Les Chroniques de l'Imaginaire

GEIST - Les héritiers de Nikola Tesla - Chartrand, Sébastien

Georges Parent est un lieutenant-Geist, c'est-à-dire qu'il est Doté, et qu'il utilise son Dot pour résoudre les crimes qui le nécessitent. Or, d'après le médecin légiste, c'est le cas en ce qui concerne cet inconnu trouvé mort. Et en effet, le lieutenant se rend compte immédiatement que ce n'est pas un crime banal commis par un Séculaire, ni un suicide : le corps a été déplacé, et d'autre part la qualité des vêtements semble démontrer qu'il ne s'agit pas de n'importe qui.

Et en effet, quand l'identité du mort est découverte, Parent est bien content que l'enquête passe aux mains des Phantom, l'équivalent de la police secrète, qui sont tous puissamment Dotés. Sauf que le sous-général Brissot, en plus d'être odieux avec le lieutenant, est à l'évidence instable mentalement, et que le lieutenant Parent continue d'enquêter, malgré la présence de cet enfant blond qui le suit partout, et ses difficultés croissantes à rester à distance de tous.

Sébastian Chartrand, dans ce roman très sombre, a réussi à créer un univers alternatif tout à fait crédible. Le point de divergence de cette uchronie est le maintien au pouvoir de Napoléon III, qui a eu l'intelligence de ne pas s'en prendre à la Prusse de Bismarck, évitant ainsi la cuisante défaite de 1870. Et s'il l'a fait, c'est en écoutant des voyants doués de précognition. Je recommande aux lecteurs intéressés par l'Histoire de lire en fin d'ouvrage les deux calendriers mis en parallèle, celui que nous connaissons, et celui du roman. D'autres éléments diffèrent par rapport à notre époque, et notamment le rôle de Nikola Tesla, mais je n'en dirai pas plus pour ne pas trop déflorer l'intrigue. L'univers est fouillé jusque dans ses détails, avec notamment des méthodes punitives que j'ai trouvées imaginatives par rapport à notre monde et logiques dans celui du roman, et glaçantes.

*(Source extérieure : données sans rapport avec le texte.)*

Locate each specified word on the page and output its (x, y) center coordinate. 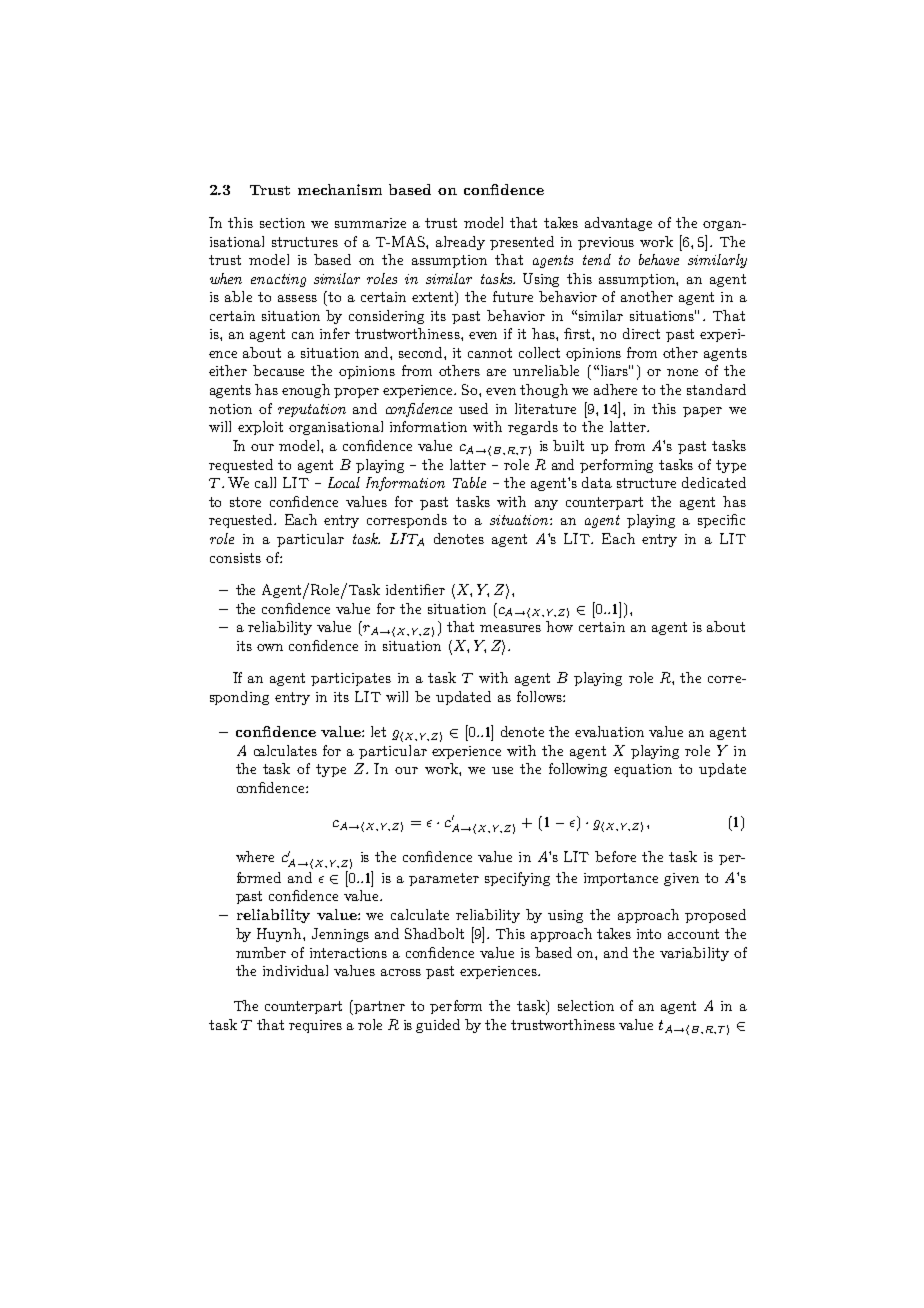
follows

Le mélange entre le Mal du Siècle du XIXe siècle, avec la mise à l'Index de Baudelaire et de certaines œuvres Romantiques, par exemple, et les aspects technologiquement très avancés de cette société capable, notamment, de maîtriser le climat dans une certaine mesure, m'a paru particulièrement séduisant et réussi, avec ce clin d’œil aux lecteurs du ciel "bas et lourd (qui) pèse comme un couvercle" des villes "régulées", qui correspond tout à fait à celui décrit par Baudelaire. Le Second Empire a certes inspiré d'autres uchronies, et je pense par exemple à la trilogie de la Lune, de Johan Heliot, ou à celle, plus récente, de Feldrik Rivat, mais celle-ci, tout aussi dystopique et steampunk, a la particularité de mêler les pouvoirs psi à une technologie très développée, et la poésie à une ambiance à la 1984, d'Orwell, où l'Histoire est constamment réécrite.

La progression de l'intrigue est bien réussie, avec cette enquête policière qui permet d'en apprendre davantage sur la société, très inégalitaire, et le monde où elle s'est développée. Les personnages sont cohérents, crédibles, et leur évolution est compréhensible par le lecteur. L'appareil critique qui complète l'histoire est très bienvenu pour les curieux dans mon genre, qui y apprendront à partir de quelles prémisses l'auteur a construit son histoire, et les parallèles entre cette Histoire et la nôtre, cependant que la définition des termes particuliers employés donne aussi une profondeur à l'univers. Et bien sûr, la façon dont les détenteurs du pouvoir sont prêts à tout pour le conserver est de tous les temps : "après moi le déluge" n'est pas mort avec Louis XV.

Ceux qui se souvenaient de la nouvelle parue dans Solaris 197 ne seront pas surpris par la qualité de ce roman, ni par sa noirceur. Pour ceux qui n'auraient pas lu ce numéro de la revue, je le leur recommande.